▶ _TASK INSTRUCTIONS_: From the line containing "Expand the coupon code section" to the line containing "Select the PDF checkbox for BSW-A1C-7F" in the records below, set down every line exactly as it stands, both ends included, and skip the pictures.

▶ _DATA FOR PROCESSING_:
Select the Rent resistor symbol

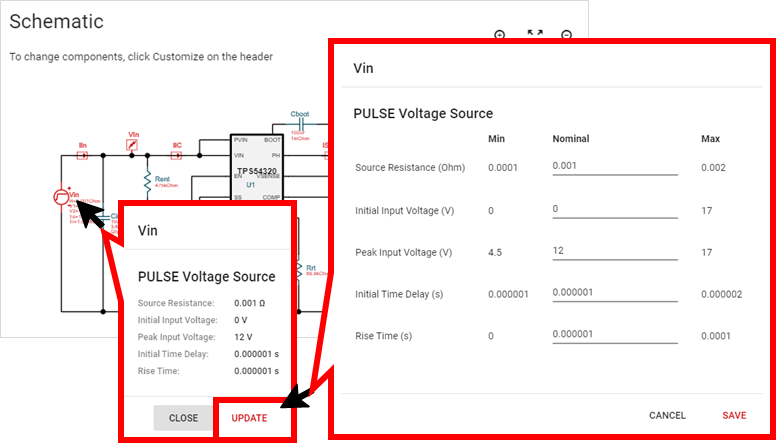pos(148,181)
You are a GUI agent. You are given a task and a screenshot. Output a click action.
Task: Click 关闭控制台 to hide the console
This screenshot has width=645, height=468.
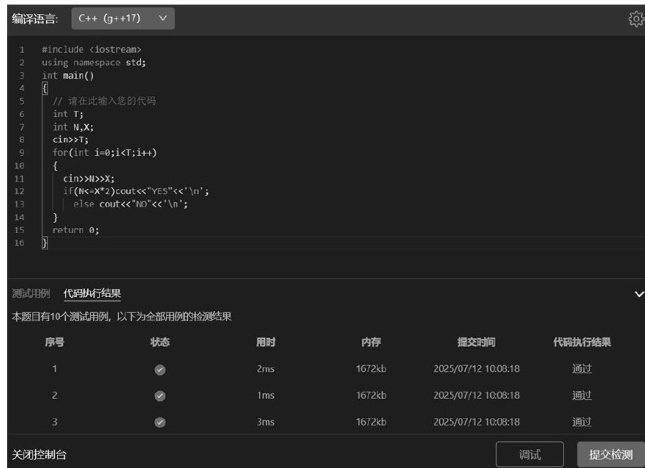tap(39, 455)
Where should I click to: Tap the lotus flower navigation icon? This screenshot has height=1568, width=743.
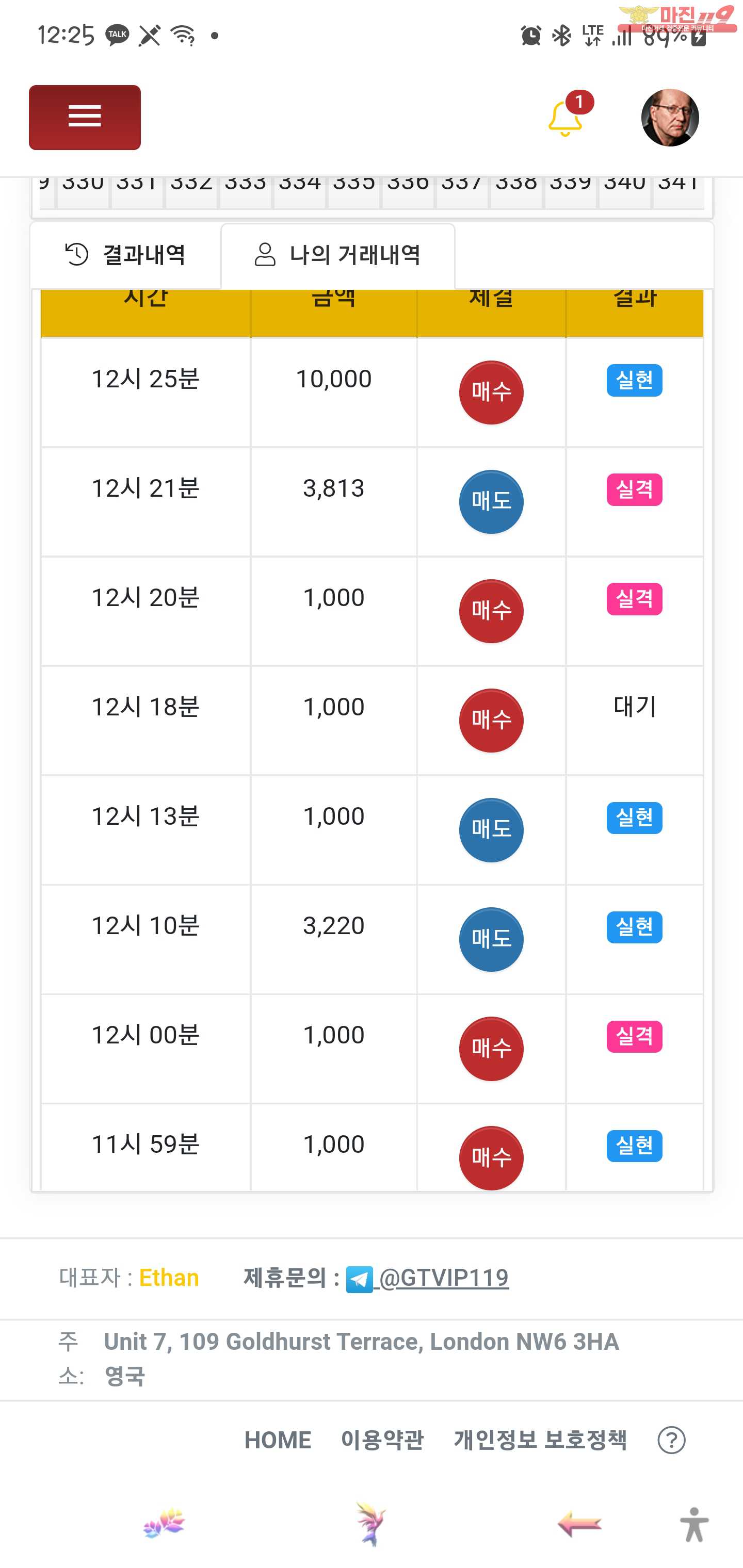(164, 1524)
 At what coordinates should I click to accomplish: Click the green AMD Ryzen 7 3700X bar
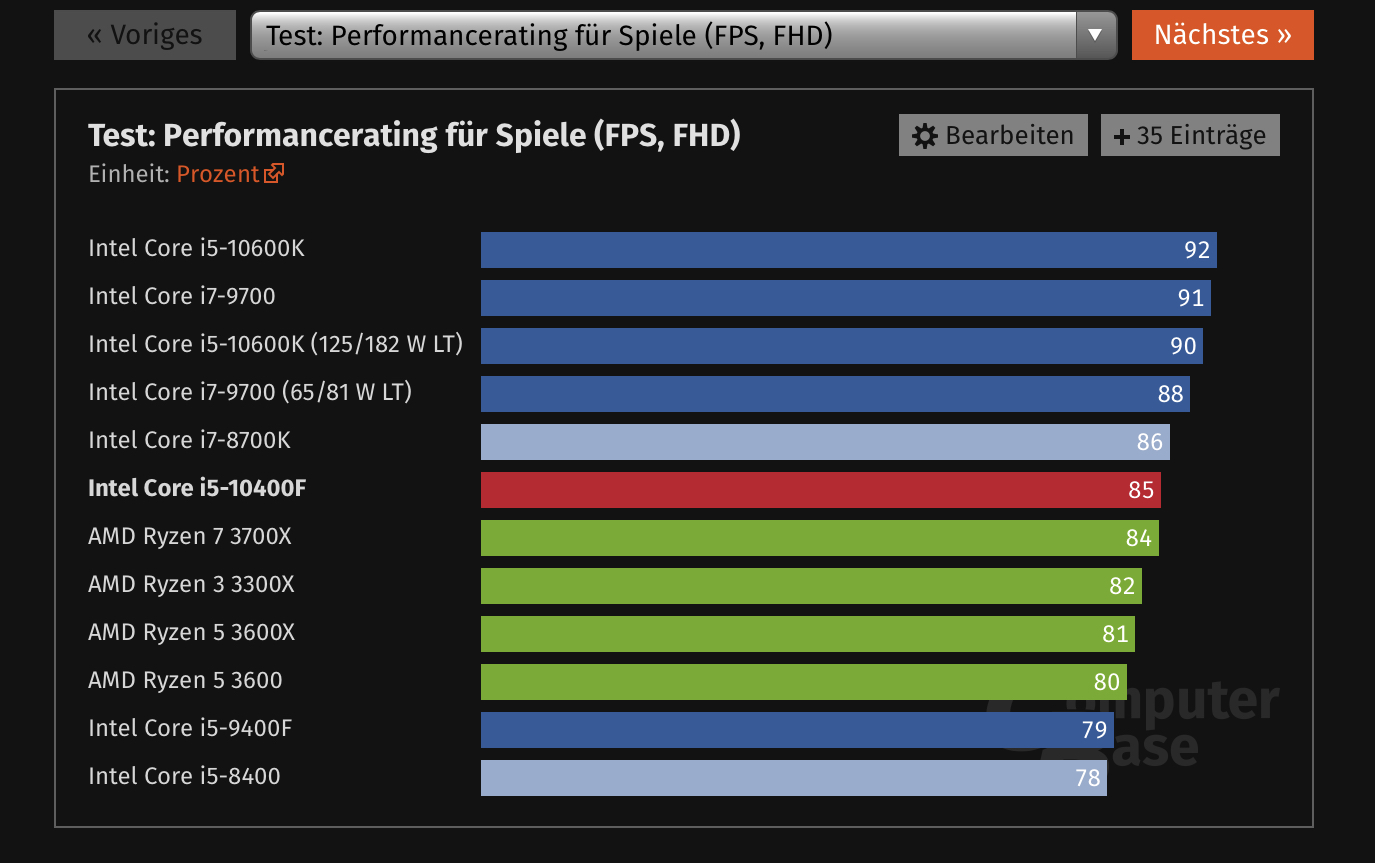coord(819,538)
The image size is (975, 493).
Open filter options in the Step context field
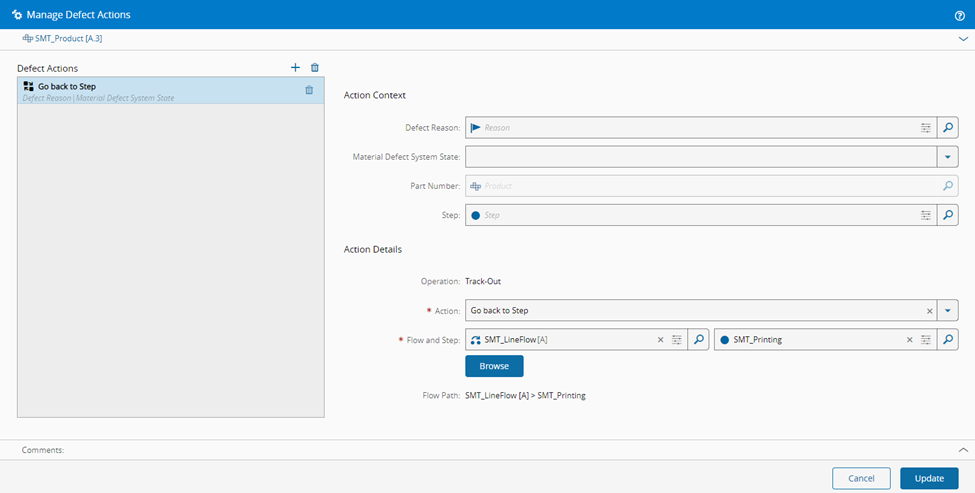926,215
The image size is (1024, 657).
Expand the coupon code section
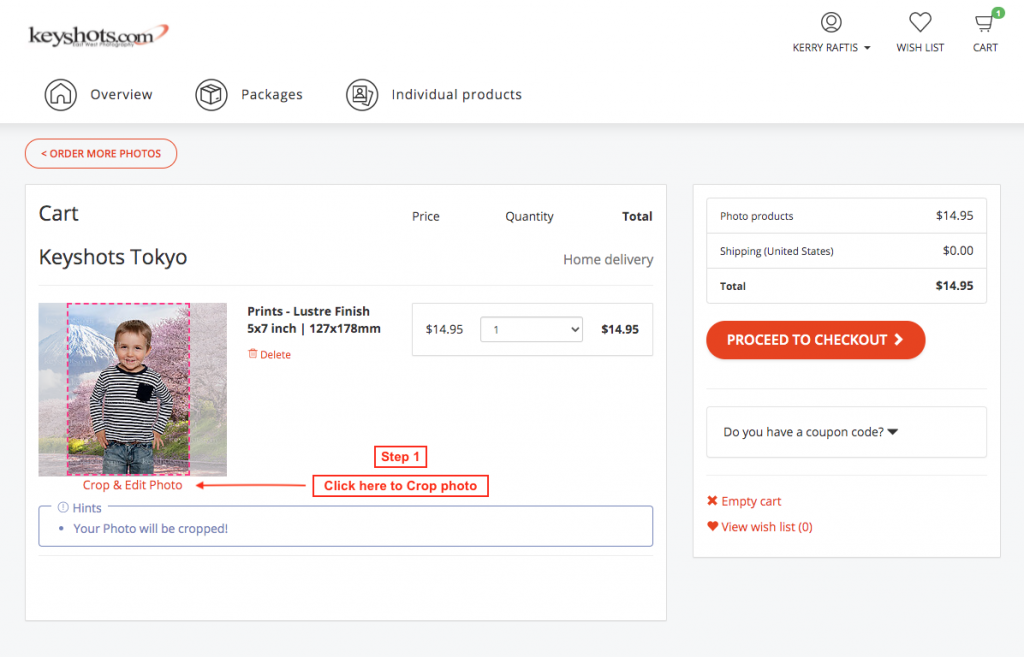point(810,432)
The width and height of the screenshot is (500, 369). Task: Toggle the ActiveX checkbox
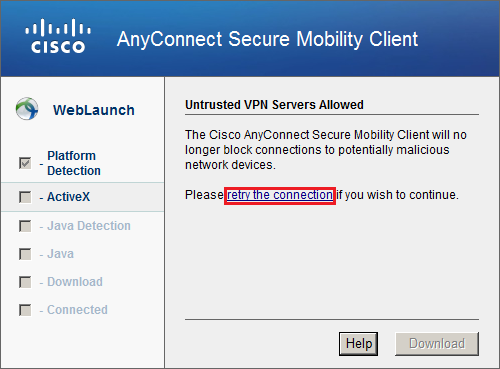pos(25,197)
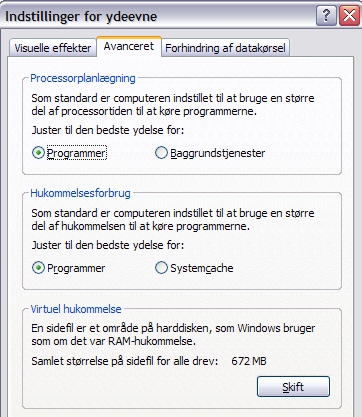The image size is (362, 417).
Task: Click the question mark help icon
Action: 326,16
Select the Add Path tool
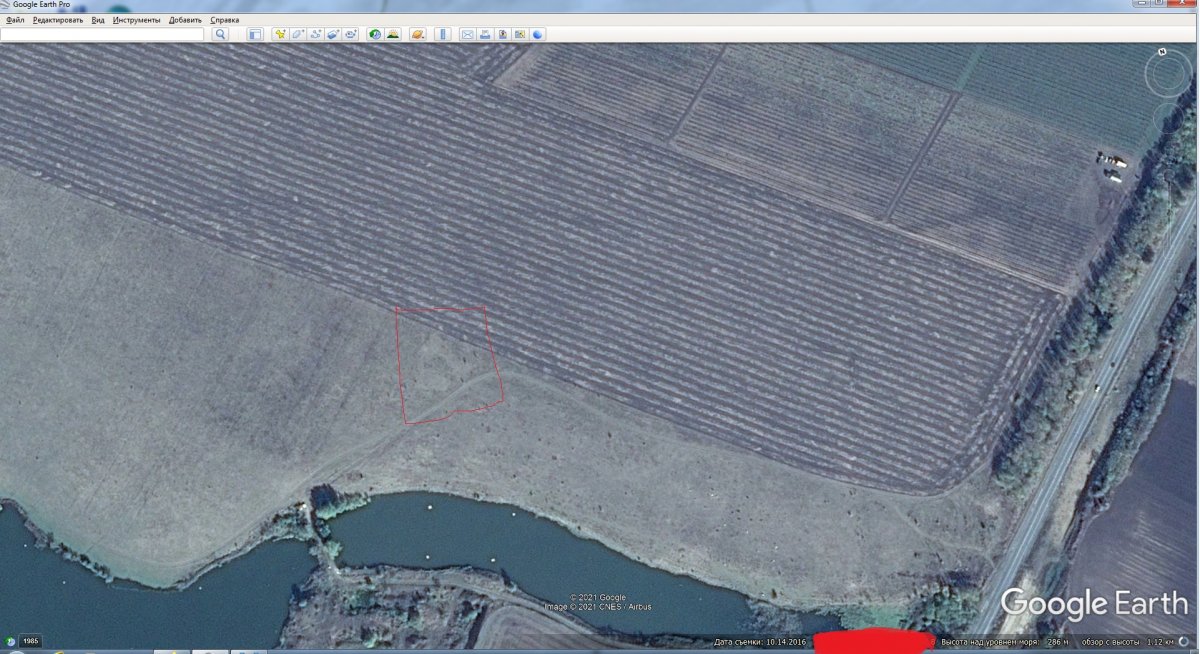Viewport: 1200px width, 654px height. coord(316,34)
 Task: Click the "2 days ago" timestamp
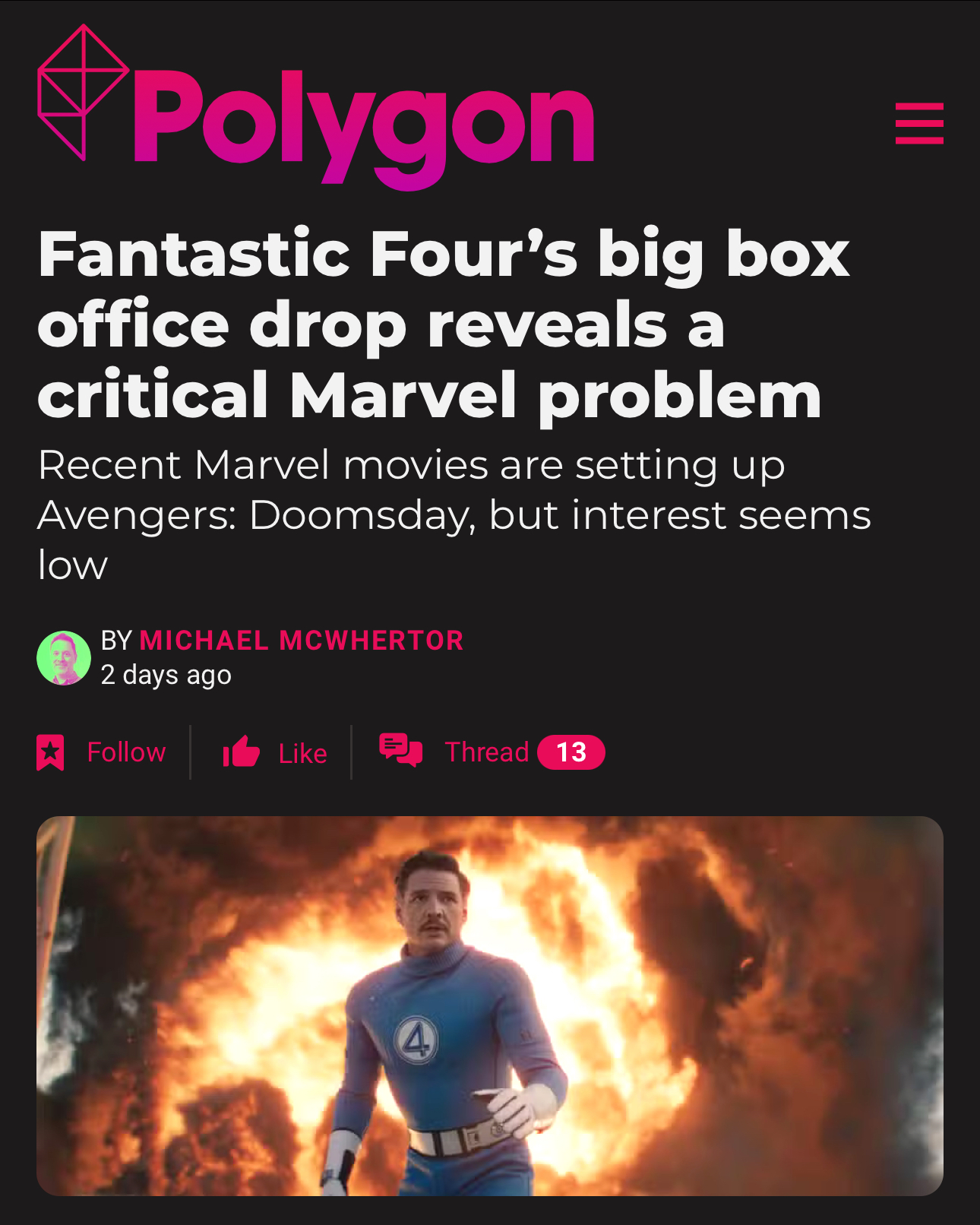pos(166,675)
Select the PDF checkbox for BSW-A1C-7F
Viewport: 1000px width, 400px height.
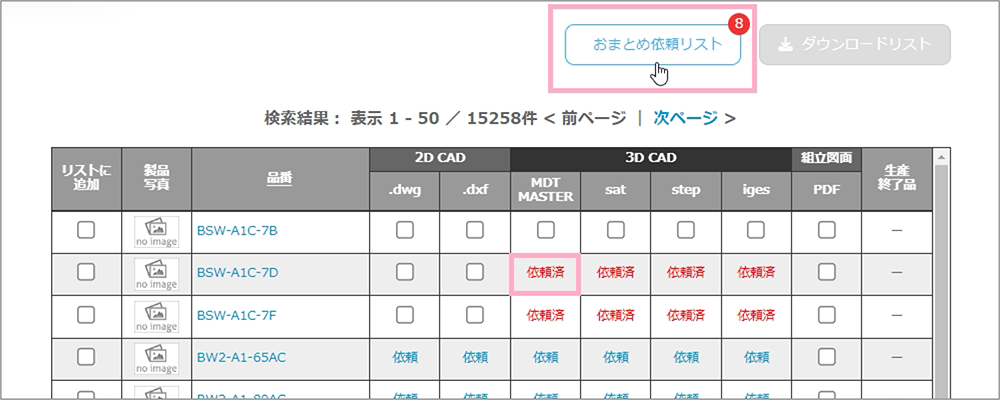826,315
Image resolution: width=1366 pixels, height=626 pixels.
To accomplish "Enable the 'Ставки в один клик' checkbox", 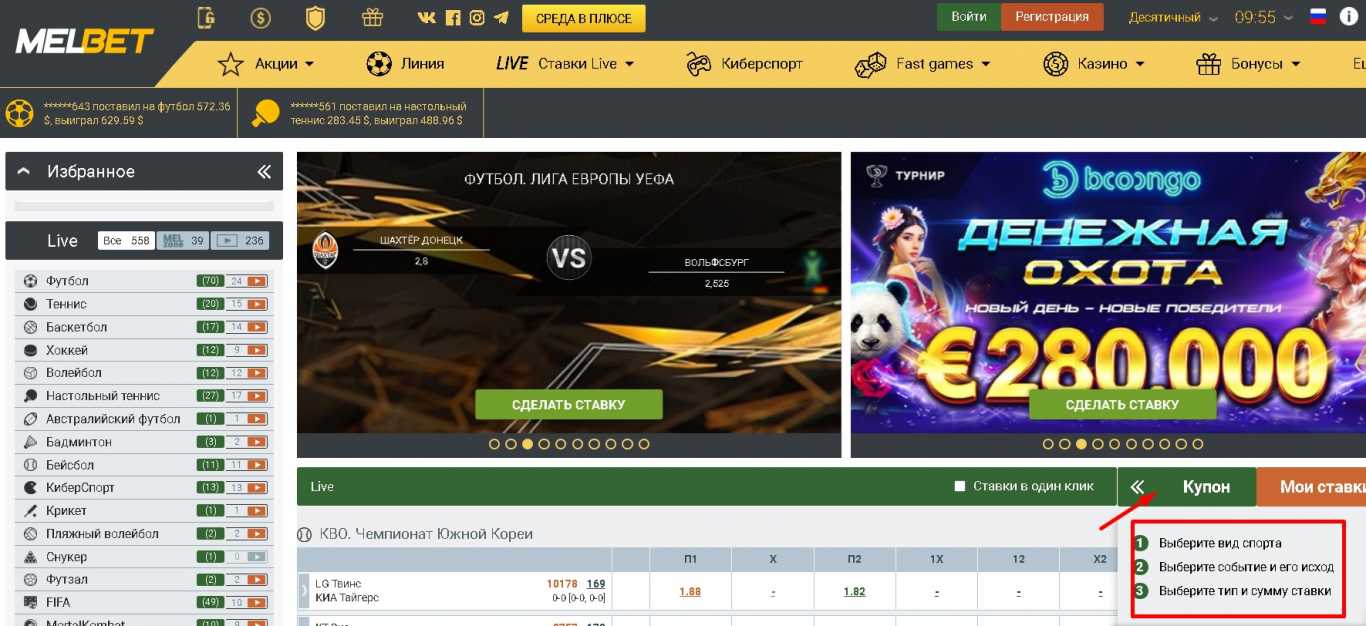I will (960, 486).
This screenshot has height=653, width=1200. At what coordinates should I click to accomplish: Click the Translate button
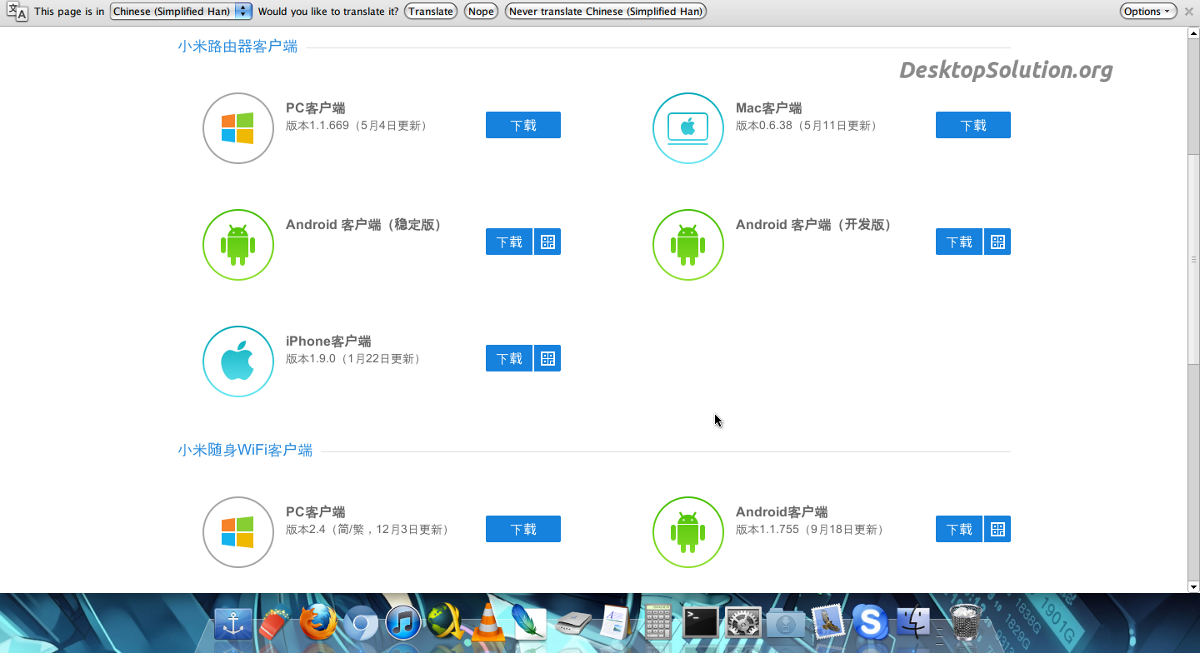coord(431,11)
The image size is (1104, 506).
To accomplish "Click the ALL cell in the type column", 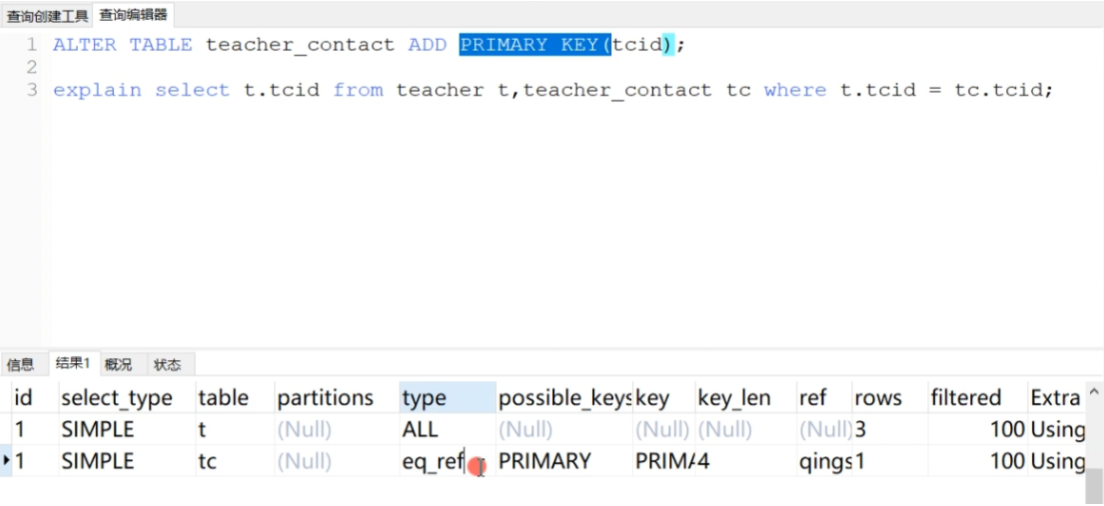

▶ _WRITTEN ANSWER_:
Expand the coupon code section
point(810,432)
The width and height of the screenshot is (500, 369). Task: Toggle the ActiveX checkbox
pos(25,197)
The image size is (362, 417).
Task: Click the question mark help icon
Action: 326,16
Select the Add Path tool
Viewport: 1200px width, 654px height. coord(316,34)
 Task: Click the "2 days ago" timestamp
pos(166,675)
Select the PDF checkbox for BSW-A1C-7F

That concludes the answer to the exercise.